Abbas’s declaration was met, both in Palestine and abroad, with a collective eye roll. Indeed, Abbas has issued numerous similar threats about the cancellation of past agreements since 2015, both in international forums and before domestic Palestinian audiences — the most recent being just nine months ago in July 2019 — but without following through on any of them.

While there are many reasons to be skeptical given Abbas’s record of “crying wolf,” there is good reason to believe this time may be different. If that is the case, the consequences could end up being far greater than either Abbas’s leadership or the Palestinian public had bargained for.

What would it entail?

Precisely what cancelling existing agreements would entail in practical terms, or what it may mean for Israel to shoulder its responsibilities as an occupying power (a responsibility it already bears under international humanitarian law), Abbas leaves to our individual and collective imaginations. The most expansive interpretation of Abbas’s announcement would mean cancelling everything from PA security coordination with Israel to the economic arrangements with Israel, including effectively ending Palestinian imports and exports, and the movement of Palestinians to and from Israel and even within the West Bank. In short, Palestinian social and economic life would come to a halt, while the PA itself would effectively cease to function. If this is what Abbas meant — which seems highly unlikely — his leadership certainly has done nothing to prepare his people for the very dire consequences that such a decision would entail.

Rather, it is more likely that Abbas intends to take a more limited action, for example, by severing security cooperation — and even then, perhaps only in response to formal annexation. Yet even such a relatively limited response could easily expand into something much bigger. Were Abbas to sever security ties with Israel, there is no reason to think Israel would not respond in kind, for example by cancelling arrangements on trade, health, movement, etc. While it is possible both sides might eventually pull back from the brink, it is also possible that such a high stakes game of political “chicken” could inadvertently lead to the PA’s collapse.

Despite the Palestinian leadership’s insistence that Abbas’s announcement is not a bluff and is in fact part of an overall strategy, it has yet to articulate what that strategy is or how it is to be carried out. It is precisely this apparent lack of strategy, exacerbated by the leadership’s weakness and division, that may be pushing Abbas down a road that neither the PA nor the Palestinian public is prepared for.

Abbas may have no choice

Given his own history of minimalism, Abbas will no doubt will seek to delay implementing his decree for as long as possible. But with the prospect of an American-backed Israeli annexation of West Bank land, perhaps as soon as July 1, threatening to shatter his people’s national aspirations, and having already set himself on this path years ago, Abbas may have no choice but to move ahead with his pledge to sever security ties with Israel.
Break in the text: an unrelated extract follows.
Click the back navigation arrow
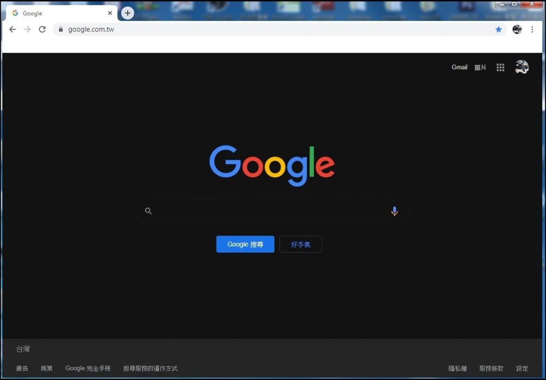 (x=13, y=30)
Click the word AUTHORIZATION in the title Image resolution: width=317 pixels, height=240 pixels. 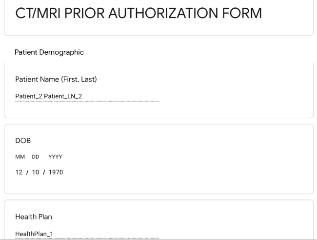163,13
For one, the aging and famously unpopular Abbas is running out of options, and he could find that he has already painted himself into a corner. Indeed, ordinary Palestinians, who had already soured on a U.S.-led peace process well before Donald Trump and for whom the PA’s security cooperation with Israel had become tantamount to collaboration with the occupation, may see to it that he does. Moreover, for the PA to continue its security cooperation in the context of Israeli annexation would imply consent to both the annexation and the highly reviled Trump plan.

The problem, of course, is that once Abbas goes down that road, he does not have the means to control where it ends, including the very real possibility of the PA’s collapse. Thus, even without a formal decision to dissolve the PA, Abbas may have already set himself on a path that makes such an outcome inevitable.